Coinvolti tre turisti e un 63enne catanese, tutti escursionisti
Domenica intensa per i tecnici del Corpo Nazionale Soccorso Alpino e Speleologico, impegnati in quattro interventi tra Cavagrande del Cassibile e l’Etna.
A Cavagrande del Cassibile, nel Siracusano, una turista belga è caduta mentre risaliva dalla zona dei laghetti, riportando una frattura all’arto superiore destro. I Tecnici della Stazione Etna Sud, allertati dalla Centrale 118 di Catania, hanno raggiunto la donna insieme ai militari del Soccorso Alpino che, dopo l’immobilizzazione dell’arto, è stata trasferita con l’elicottero nel parcheggio dove si trovava un’ambulanza per condurla in ospedale.
Sempre dalla Centrale 118 di Catania è arrivata la richiesta per un giovane colpito da un fulmine nella zona di Rocca Capra, all’interno della Valle del Bove. Mentre i Tecnici del CNSAS si avvicinavano alla zona, l’elicottero dei Vigili del Fuoco ha raggiunto il giovane, recuperandolo e trasferendolo all’ospedale Cannizzaro di Catania. Qui è deceduto nelle scorse ore.
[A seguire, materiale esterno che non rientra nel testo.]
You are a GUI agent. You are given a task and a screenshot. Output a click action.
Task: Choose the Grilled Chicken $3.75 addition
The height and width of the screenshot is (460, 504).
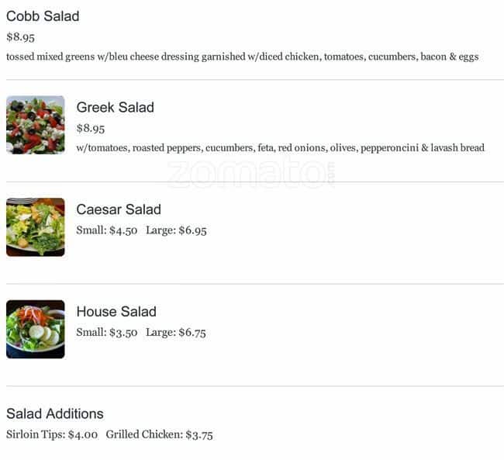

Sul versante orientale dell’Etna, a Monte Caliatu, i Tecnici della Stazione Etna Nord sono intervenuti per soccorrere un escursionista catanese di 63 anni, colto da malore durante un’escursione guidata sul fronte lavico. Dopo le prime cure, l’uomo è stato accompagnato all’ambulanza per il successivo trasferimento in ospedale.
Infine, durante il rientro dal precedente intervento, i Tecnici della Stazione Etna Nord sono stati allertati via radio da una guida alpina e vulcanologica per una ragazza ungherese di 19 anni, colta da forte spossatezza nei pressi di Monte Fontane. La giovane non riusciva a proseguire autonomamente ed è stata accompagnata dai soccorritori fino alla strada, dove è stata affidata al personale del 118 per il trasferimento in ospedale.
Quattro interventi in poche ore, che ricordano l’importanza di affrontare l’ambiente montano e vulcanico con preparazione e prudenza.